Even doing little projects around the house. Of course I do it for me too, but it’s nice when I finish a craft or something that he’s excited about it too.

The point is that honestly, Charlie could care less about crafts, or marathons, or yoga, and I’m sure many more interests of mine. But he’s always extremely supportive. It’s the best feeling to be able to share every aspect of your life with someone. I feel so lucky!
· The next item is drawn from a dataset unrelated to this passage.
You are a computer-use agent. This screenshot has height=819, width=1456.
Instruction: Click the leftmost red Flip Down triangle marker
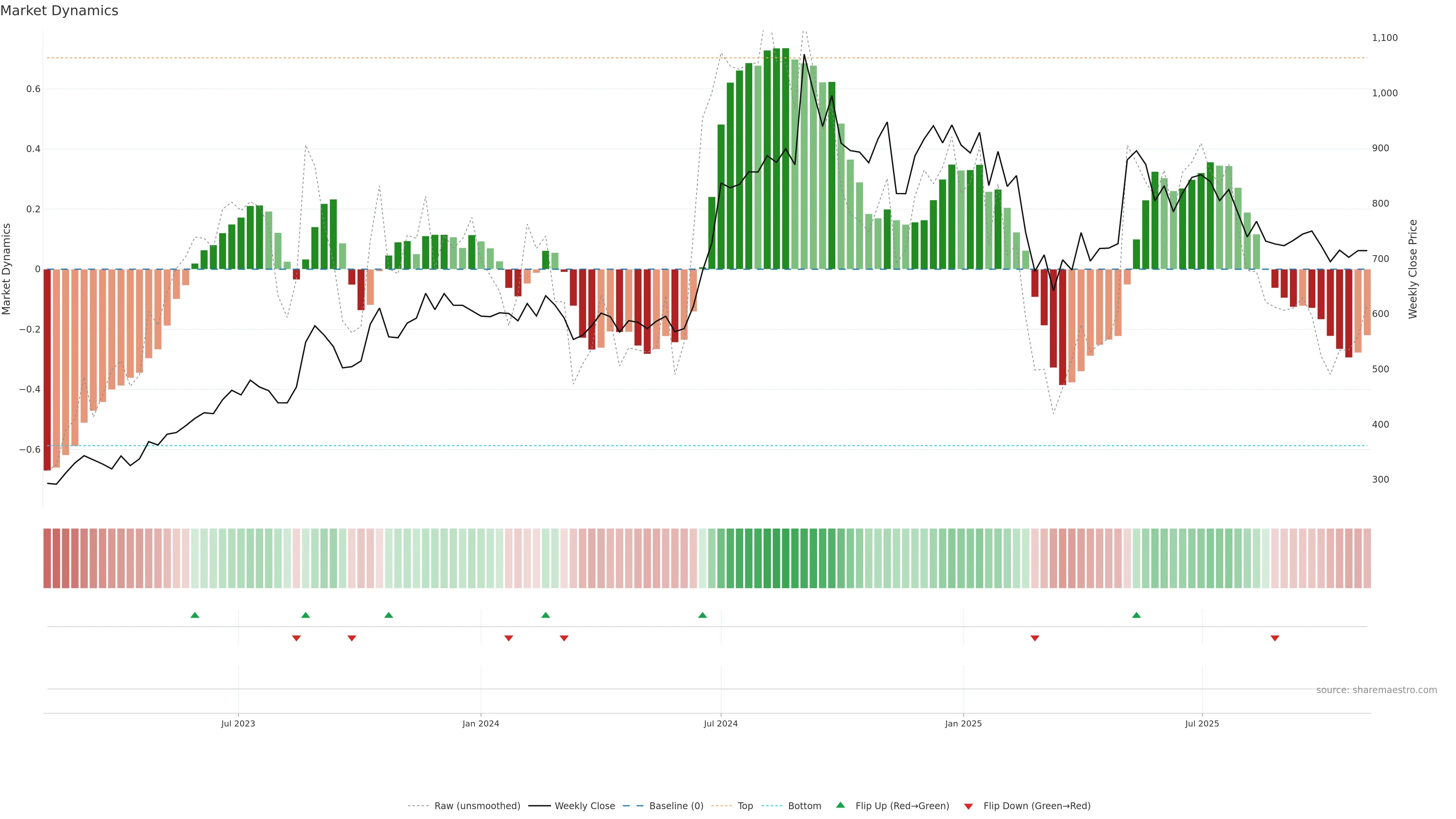pyautogui.click(x=296, y=638)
I know me and Charlie have been together for only 4 years, so I’m not gonna preach about how your relationship should be. I just want you to be sure that you’re with someone who supports you. Someone who asks you how your day was at work, someone who is proud when you get a bonus or a raise, someone who will be there for you no matter what! Not to sound cheesy, but material things really don’t mean anything. If someone tries to constantly give you expensive gifts, it’s a distraction from what they’re lacking. How much someone cares for you shows in their actions!